One of the fascinating contrasts between J.R.R. Tolkein’s The Lord of the Rings and contemporary fantasy literature is precisely his notion of the ‘chosen one.’ For Tolkein, the fantasy genre doesn’t serve as an escape from the duldrums of the ‘real world,’ but instead serves to illuminate the world for the beautiful, dangerous, and mystifying place that it is. We find ourselves stepping into the middle of an ongoing story, some parts of the world and its drama come into focus as the story moves forward, others remain shrouded.

The Lord of the Rings does not present a larger-than-life chosen one. It gives us Hobbits. Halflings – short creatures with hairy feet who never go on adventures. And yet they find themselves caught up in a grand story and are given a place in it. What struck me as I was reflecting on the notion of election in the more contemporary novels is that election remains mysterious in Middle Earth.
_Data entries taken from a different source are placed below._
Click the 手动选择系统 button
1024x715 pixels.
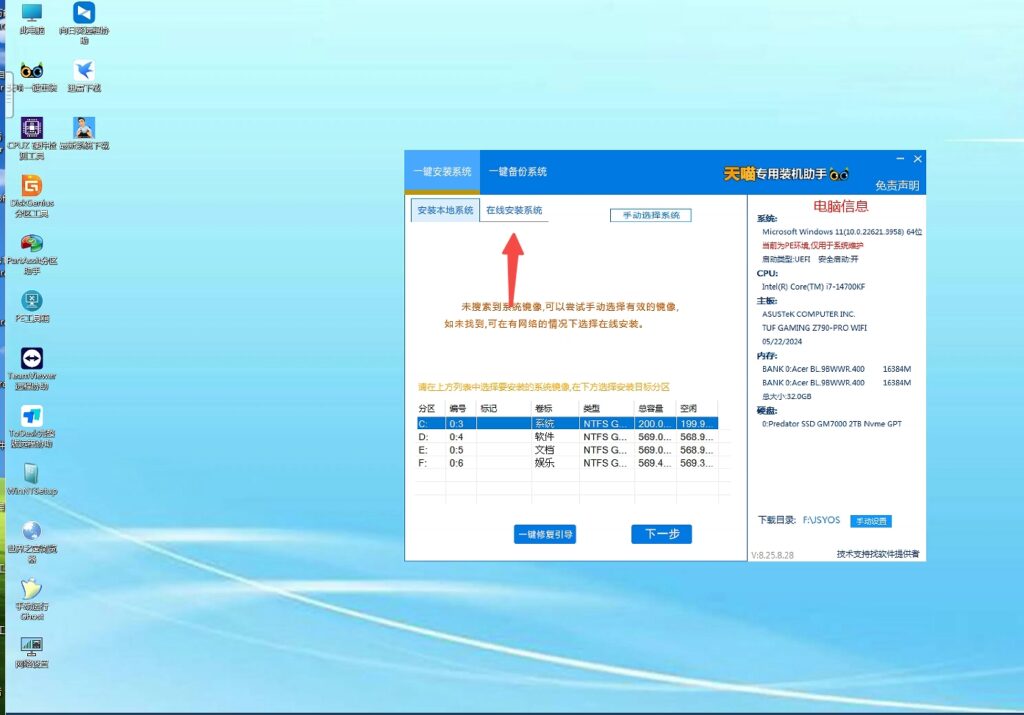tap(650, 215)
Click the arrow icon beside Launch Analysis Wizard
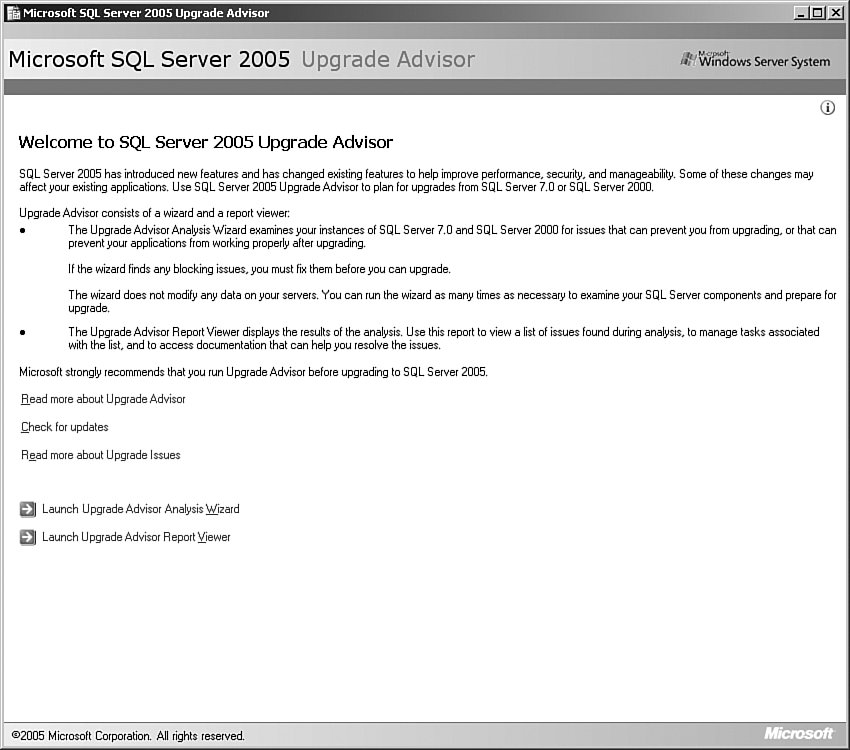850x750 pixels. click(27, 509)
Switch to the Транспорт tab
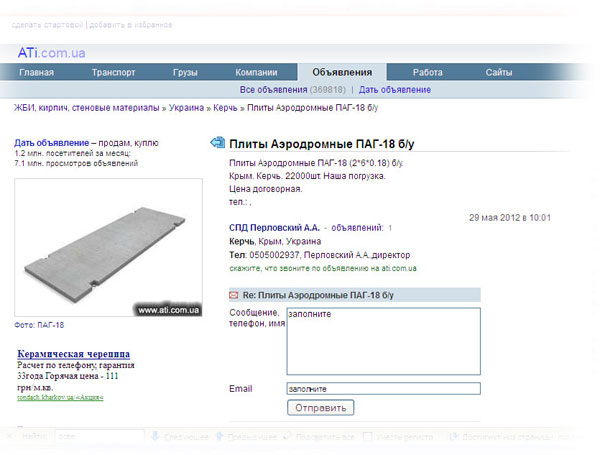The image size is (600, 455). 113,73
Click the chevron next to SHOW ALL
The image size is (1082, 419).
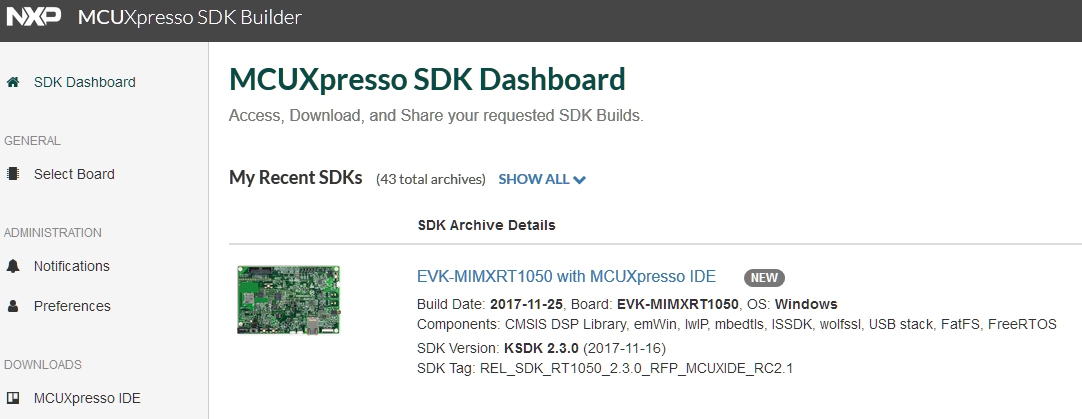coord(580,180)
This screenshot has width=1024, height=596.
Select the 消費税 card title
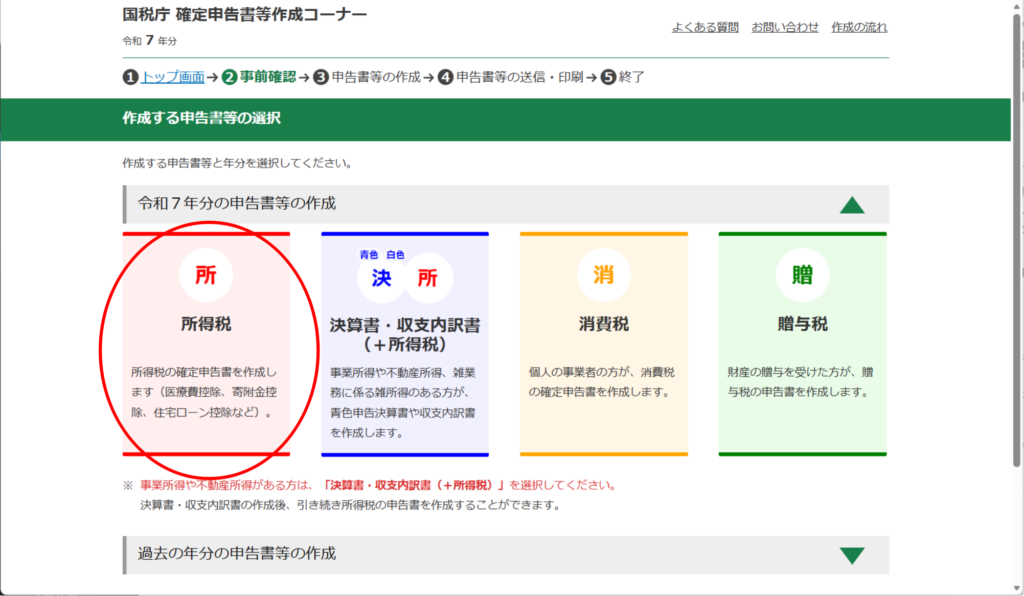[604, 324]
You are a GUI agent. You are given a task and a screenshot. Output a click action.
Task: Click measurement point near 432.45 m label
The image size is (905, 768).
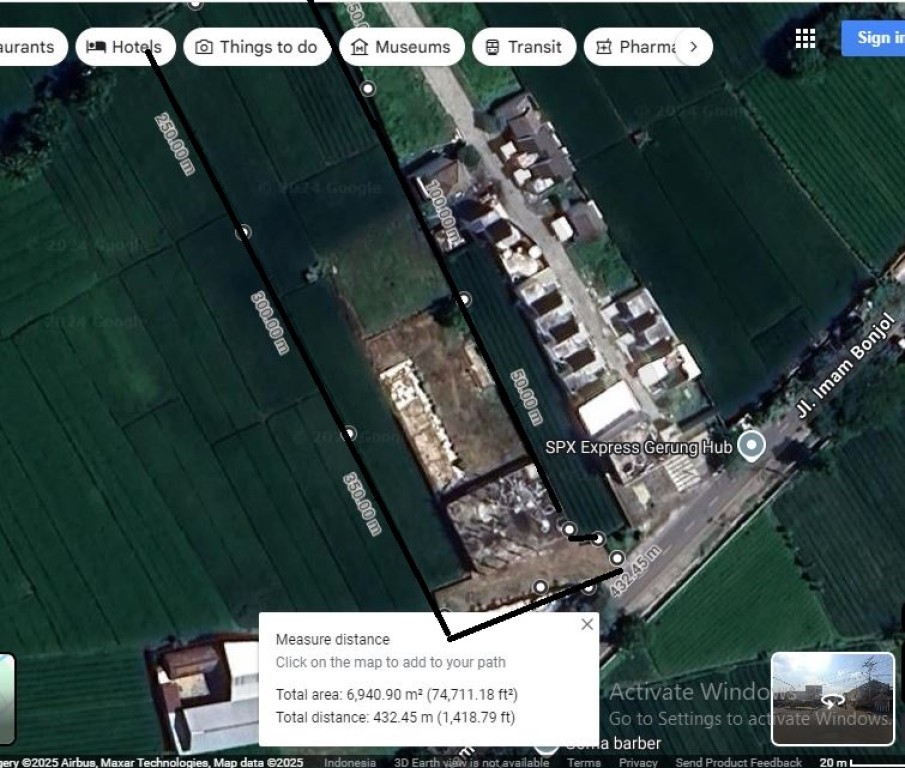point(617,558)
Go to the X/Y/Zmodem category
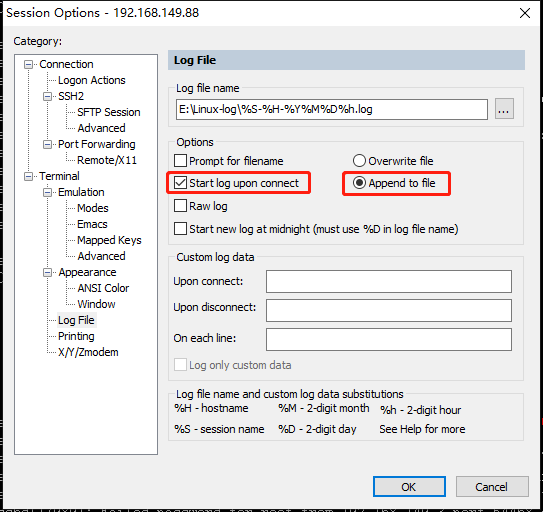Screen dimensions: 543x512 point(88,352)
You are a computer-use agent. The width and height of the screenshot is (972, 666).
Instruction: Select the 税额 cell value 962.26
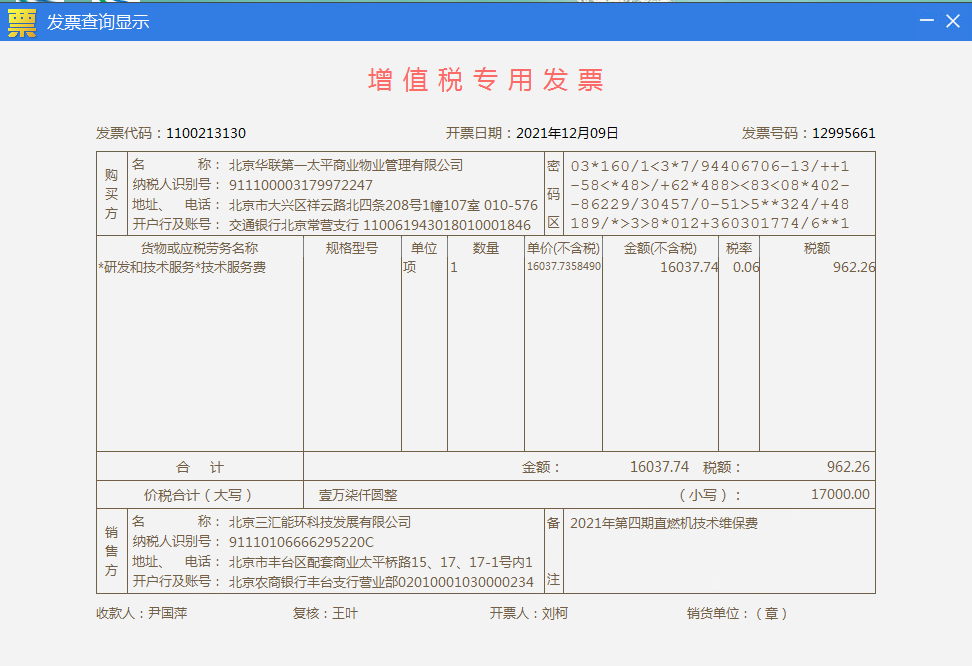pyautogui.click(x=853, y=267)
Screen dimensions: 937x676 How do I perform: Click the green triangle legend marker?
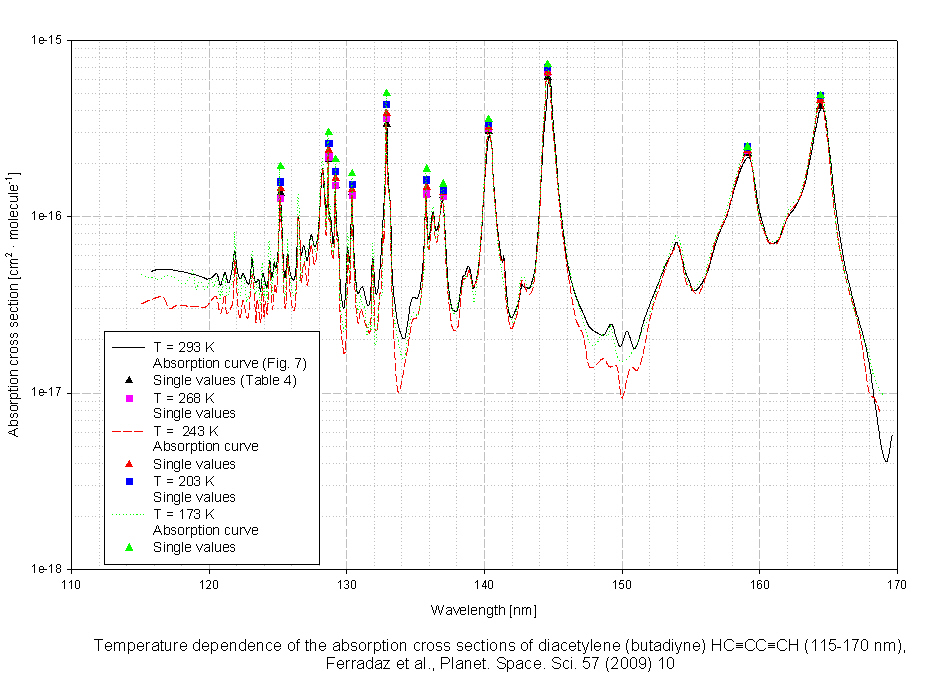pos(129,547)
Or maybe, it is better to say that it is both extensive and surprising. There is no clearly prophesied savior coming in power. Instead, every character in the fellowship has a role, every one is chosen. The weak, the small, the ‘unimportant’ as well as the strong. In fact, it is a Hobbit, Frodo Baggins, who is chosen for the most dangerous and important task of all. Election is surprising and extensive. While there is something Jesus-like about the election of the Hobbits and their foray into Mordor, they are not messianic in the way other fantasy heroes have become. They are so ordinary and yet have been caught up in a story of significance, a story much larger than themselves, and yet a story that somehow includes their acts of courage and sacrifice.

Having gone on this grand adventure, the four Hobbits return to the Shire, but everything looks different. They are different. They return to the world they had known, but they can no longer live as if nothing has happened. That is election in the more Christian sense of the word – that is being chosen. Jesus Christ is the only savior, but the Christian community is also chosen. We are chosen, not to save, but to join in a grand adventure, a story of significance, that turns ordinary lives into something meaningful. We are called like Hobbits, ordinary people who don’t go on adventures, but are called into a life, a story, bigger than we could imagine. And we can never look at the world the same, because we are never the same.

As soon as I finish writing, I will curl up again with The Words of Radiance by Brandon Sanderson (which I am thoroughly enjoying). I will imaginatively enter a world of wonder and magic. But I will also continue living like a Hobbit, like a disciple of Jesus, caught up in this grand story of redemption in which I am not the center, but in which I have been given a role and given significance. I don’t need to find myself in the saviors of the novels I read, because I have already been found by the only true Savior. Instead, I can find myself in the Hobbits, called out of the Shire into adventure.

What types of novels do you find compelling? How do these novels speak to your place in the world?

            In what ways are you like a Hobbit? Where have you felt God calling you out of the ordinary into something larger?

One thought on “We Are All Hobbits

Add yours

  1. Not sure if you’ve already read this or not, but if you’d like to read one of the best essays out there, by Tolkien “On Fairy-Stories,” here’s a link. It’s outstanding: http://brainstorm-services.com/wcu-2004/fairystories-tolkien.pdf.
    Also, I appreciated your “Chosen One” election joke very much. I recently saw a pie chart infographic of fantasy world occupations: 1% wizard, 1% servant, 4% farmer, 4% blacksmith, 5% warrior, 5% noble, 80% Chosen One.